Editing a documentary can be the most challenging for any beginner filmmaker or editor. And even if you do turn pro or end up working in a snazzy video production company,  chances are, you’ll still have plenty of challenges as an editor to face.

 

You’ll have to review hours upon hours of interview footage, listening to what’s being said or looking for that particular snippet you need. Plus, there’s the actual editing itself. It can be tedious and overwhelming.

 

If you’re looking for some sort of general plan, we’ve got you covered. We’ve got 10 tips you can follow to make sure you don’t go crazy as you edit. Some of these tips are practical but trust us, they will help save your sanity (and time) in the long run.

1. Make Careful Notes During The Shoot

 

Help yourself out by taking detailed notes before or right after your shoot. The notes can help you identify the footage during post. What’s more, the more notes you take, the easier the job will be for you (if you’re also editing the footage) or an editor (if you’re handing off the project afterward.) Make sure to add crucial info like the – date, time, location, subject, settings, camera gear used, one sentence or two about the context for the footage.

2. Organize, Organize, Organize

 

Short or feature-length documentary, you’ll likely end up with plenty of content. It’s important to have assets and footage organized so you can easily find them when you need them.
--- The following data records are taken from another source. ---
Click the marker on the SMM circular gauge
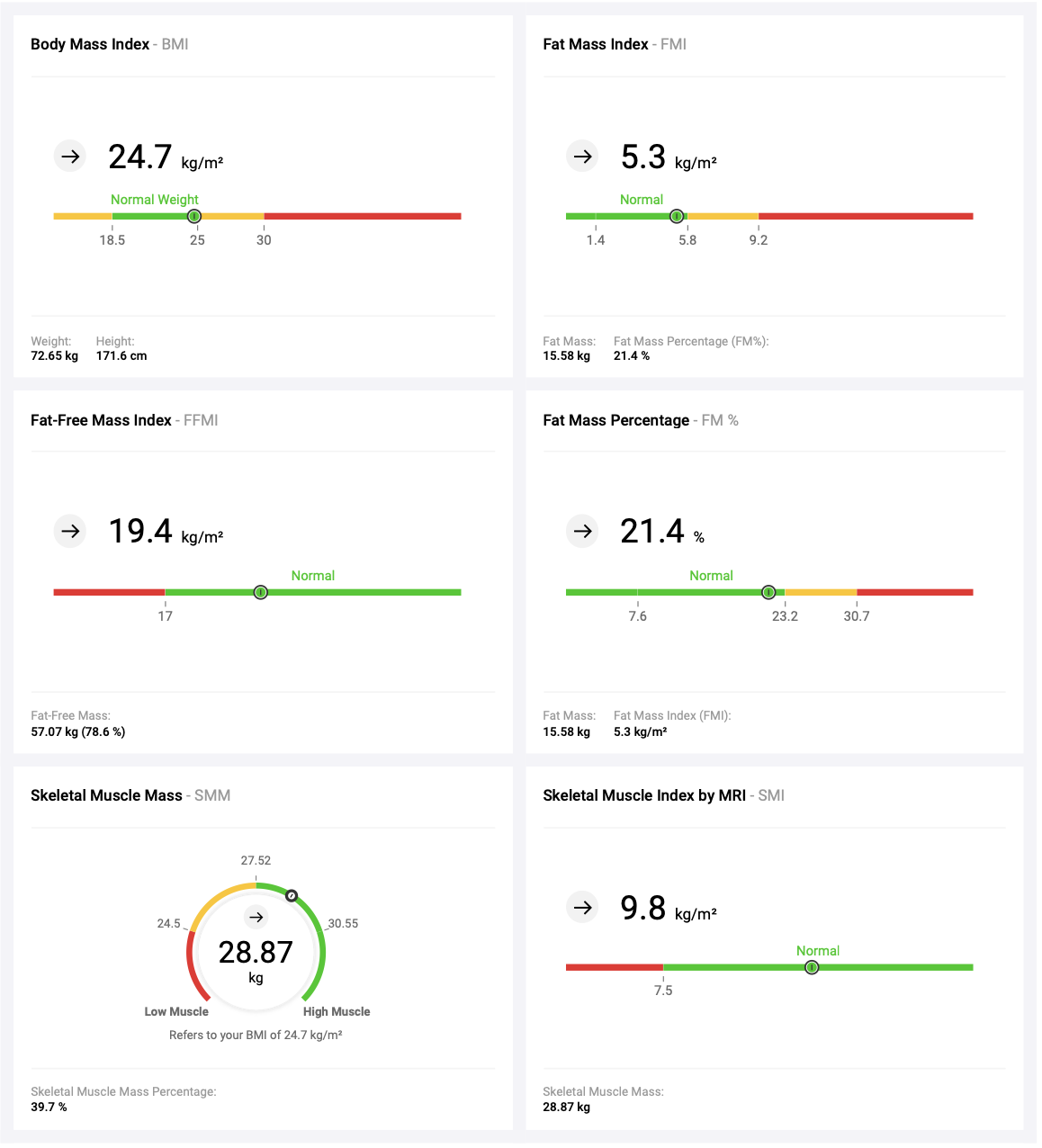The width and height of the screenshot is (1042, 1148). click(292, 895)
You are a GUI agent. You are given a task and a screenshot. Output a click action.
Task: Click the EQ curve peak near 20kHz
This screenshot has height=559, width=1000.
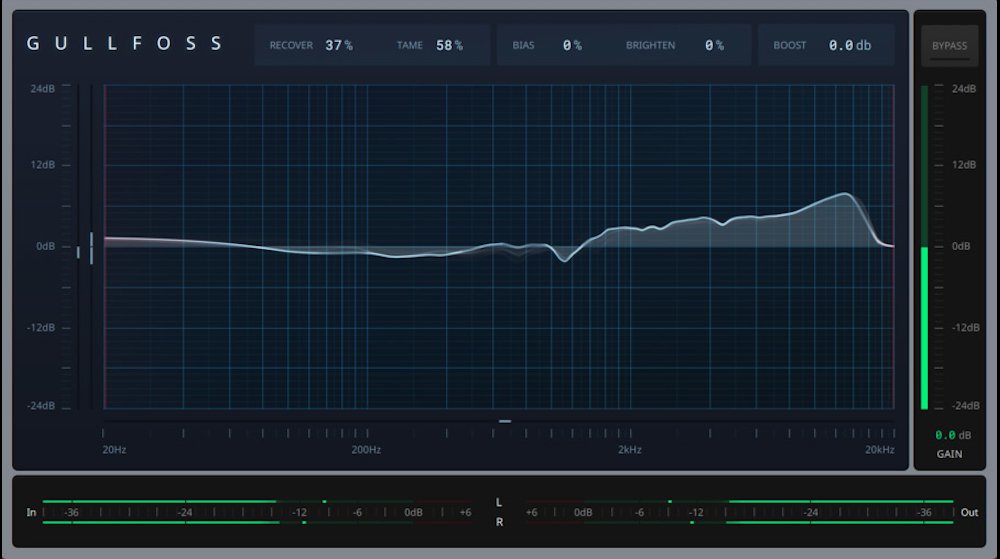click(847, 194)
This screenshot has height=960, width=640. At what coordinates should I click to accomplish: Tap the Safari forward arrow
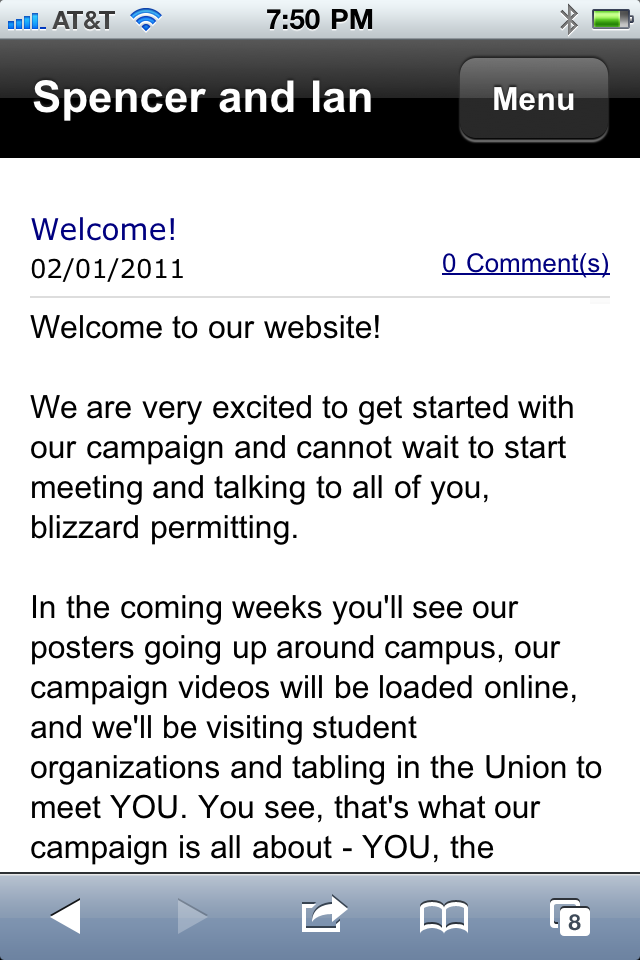pyautogui.click(x=192, y=915)

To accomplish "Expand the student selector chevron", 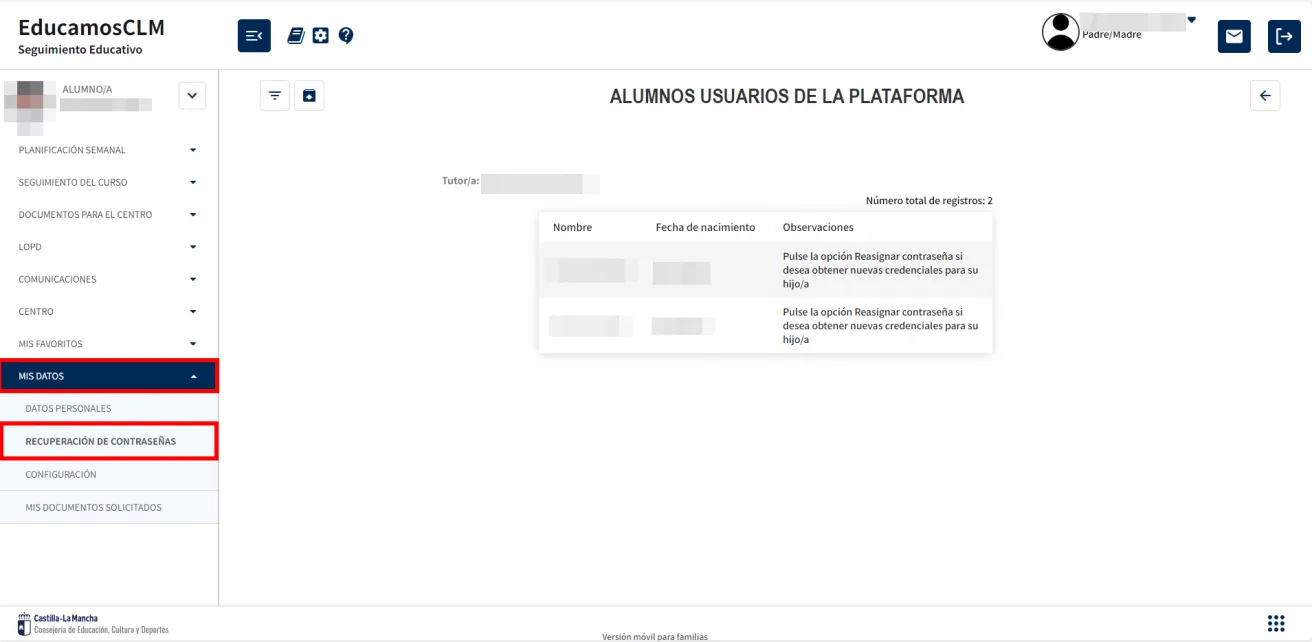I will (191, 95).

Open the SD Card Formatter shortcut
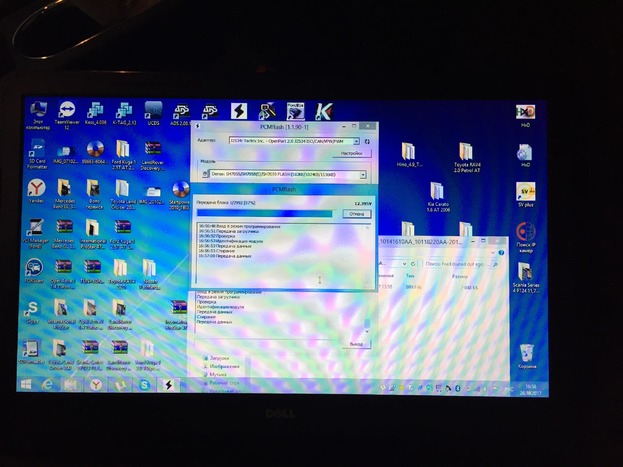pyautogui.click(x=37, y=150)
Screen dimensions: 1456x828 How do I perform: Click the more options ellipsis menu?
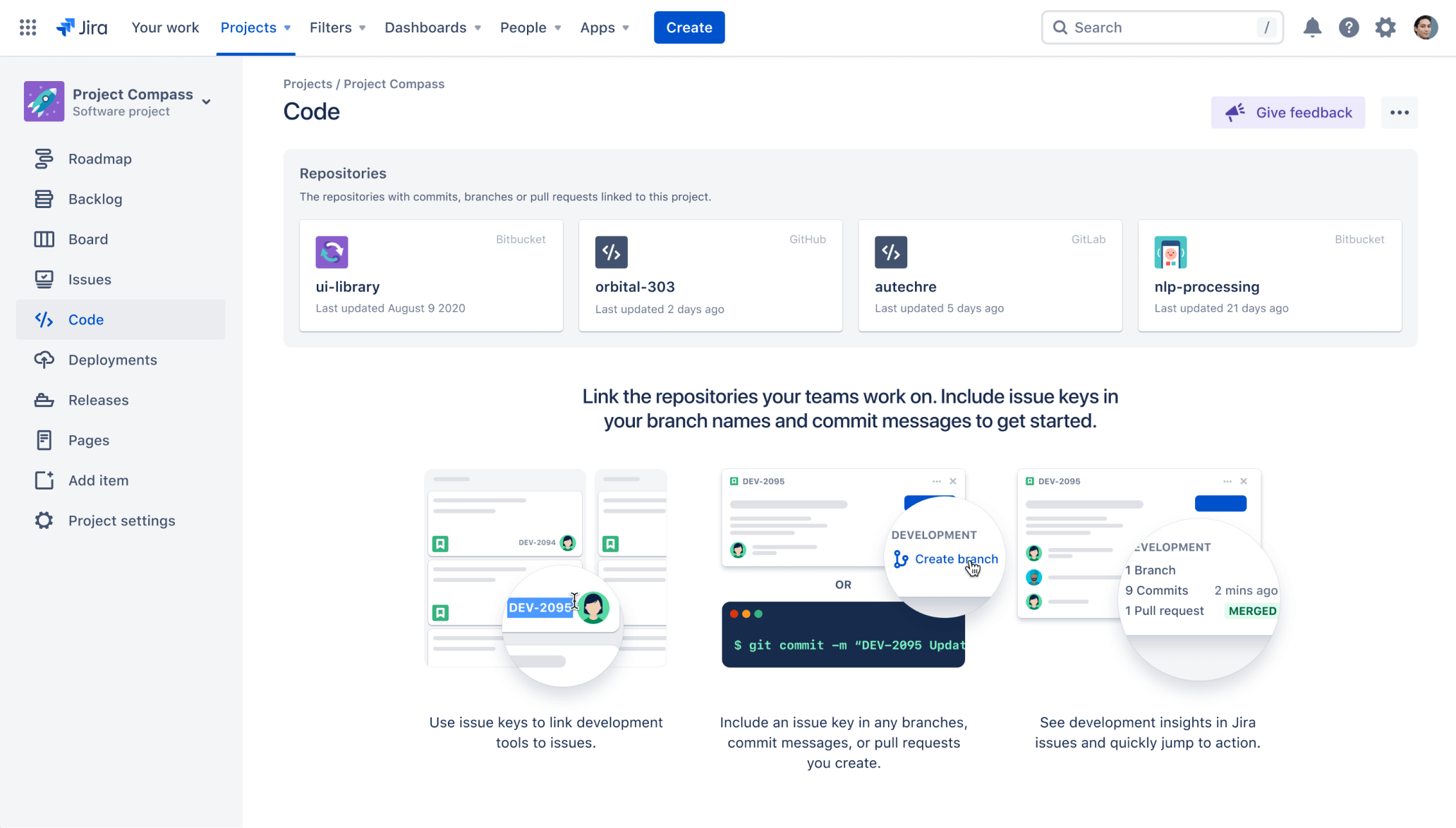(1399, 112)
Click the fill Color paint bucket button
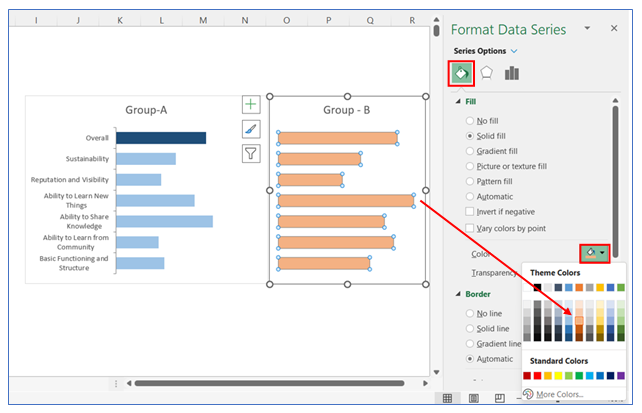642x413 pixels. pos(591,253)
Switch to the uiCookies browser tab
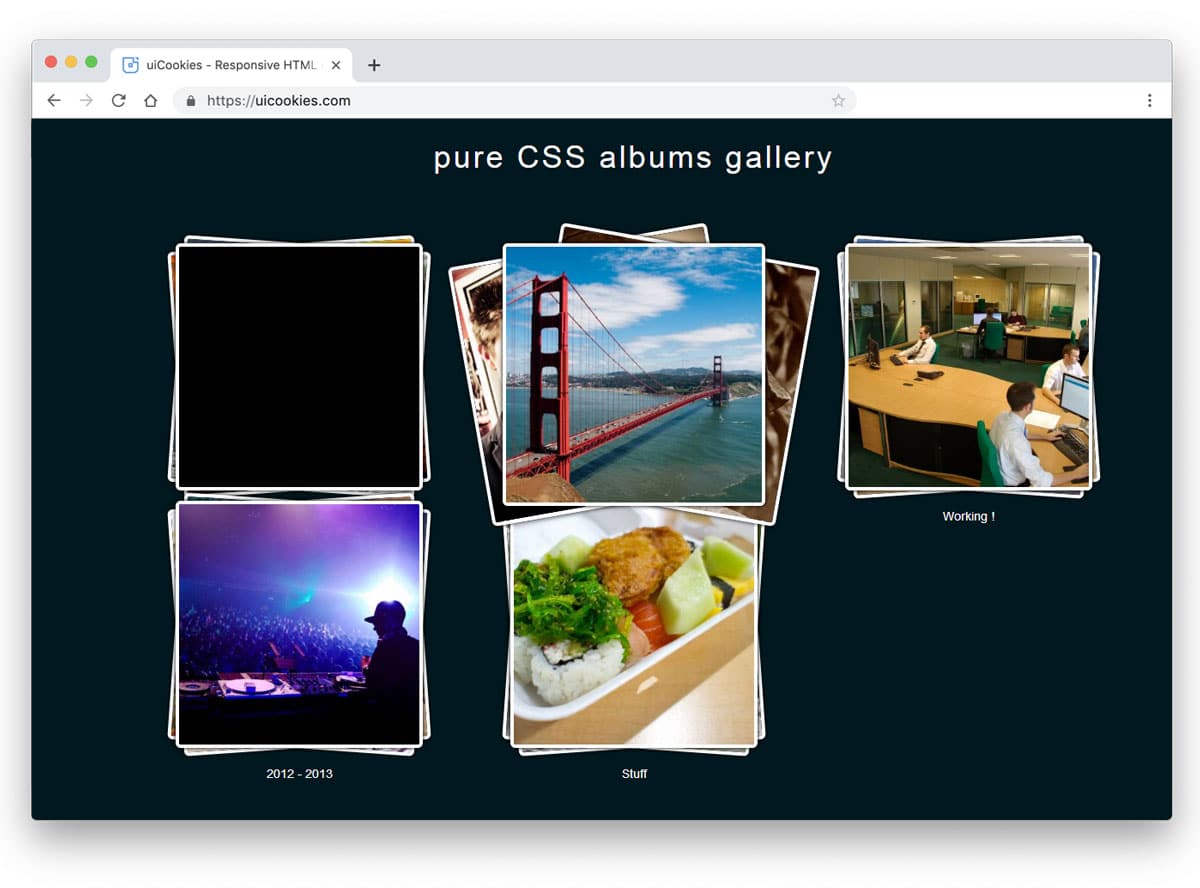The height and width of the screenshot is (888, 1200). click(x=230, y=64)
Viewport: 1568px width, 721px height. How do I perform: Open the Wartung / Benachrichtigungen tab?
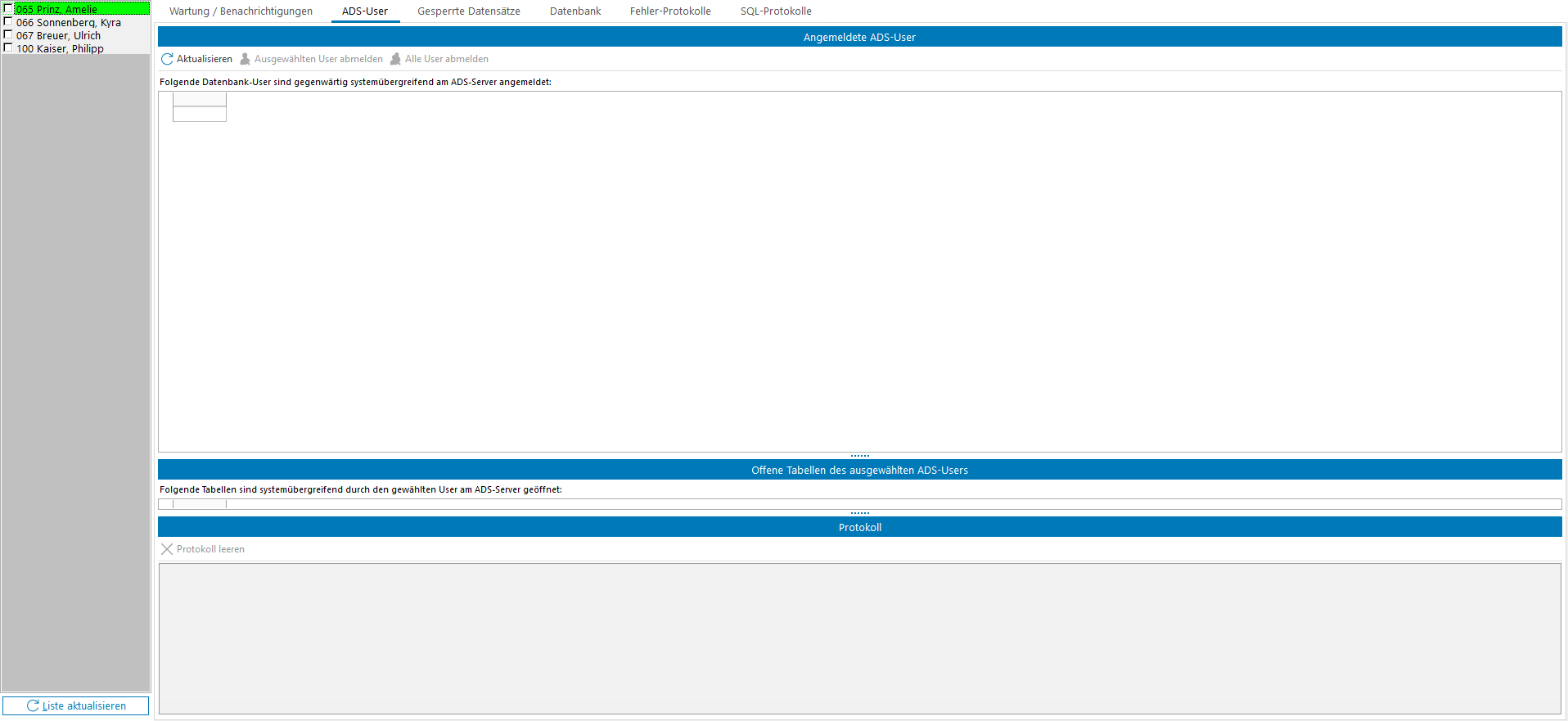[241, 11]
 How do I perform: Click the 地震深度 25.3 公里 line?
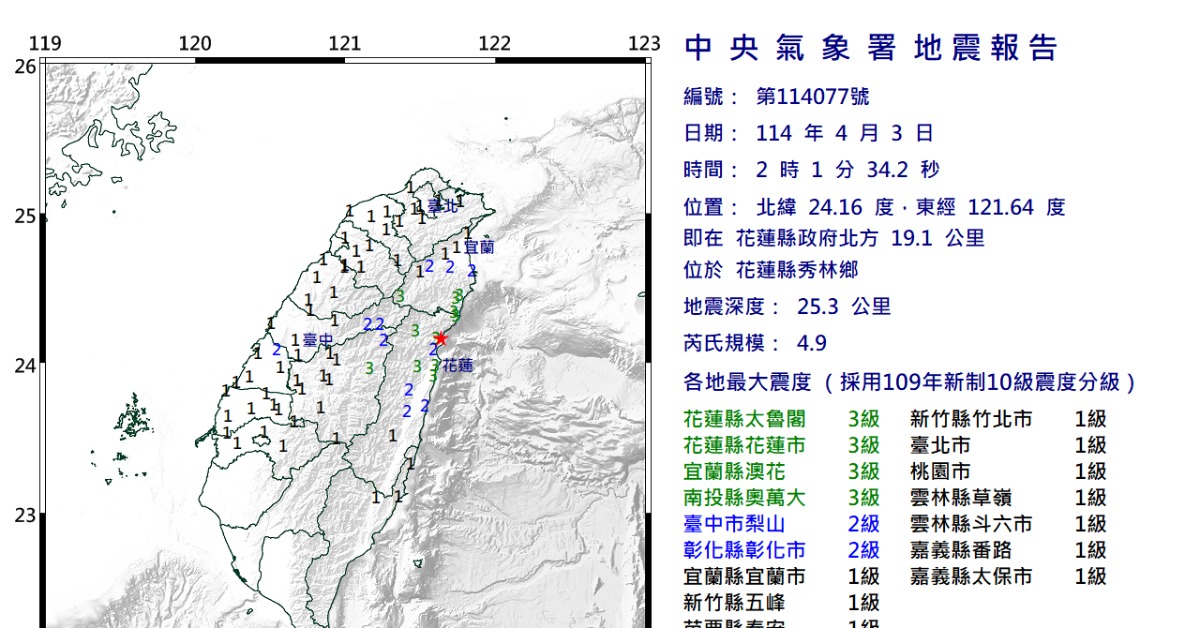(786, 307)
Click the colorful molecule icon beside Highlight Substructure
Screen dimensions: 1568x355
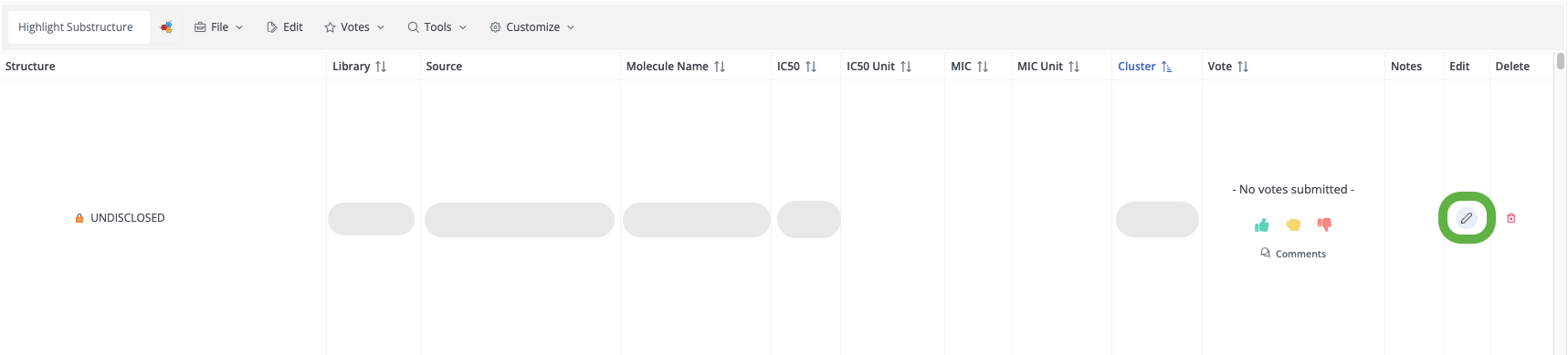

This means having all of your folders labeled correctly and stacked according to your workflow. While organizing footage can be time-consuming, it will prove helpful once you get into the editing bit because you’ll know exactly where each one is located.

3. Always Have A Backup

 

This might seem like a no-brainer but it’s easy to overlook it. Once you’ve organized files, it’s important to create a backup immediately. After shooting, it’s best to have an upload system in place right after, including having copies on a hard drive as well as on a cloud ready for access in case things go wrong.

4. Have Your Interview Footage Transcribed

 

This isn’t anyone’s favorite part but it’s incredibly helpful. It’s important to do this especially for feature documentaries. Have the interviews transcribed and have them timestamped during pauses or breaks. Type out all of the words said. This will be helpful when you need to search for a particular sentence or answer from the subject. You can use the timestamp to locate it from the footage. Sure, this might take forever but it’s a crucial step nonetheless.

5. Separate Your B-Rolls from Interview Footage

 

This is good practice. Treat your B-Roll footage as completely separate from the interviews. Edit them independently before Incorporating and editing the two together. It’s also advisable to edit your Interview sequences separately (see below), so you have an easier time creating an outline and building your visual narrative from there.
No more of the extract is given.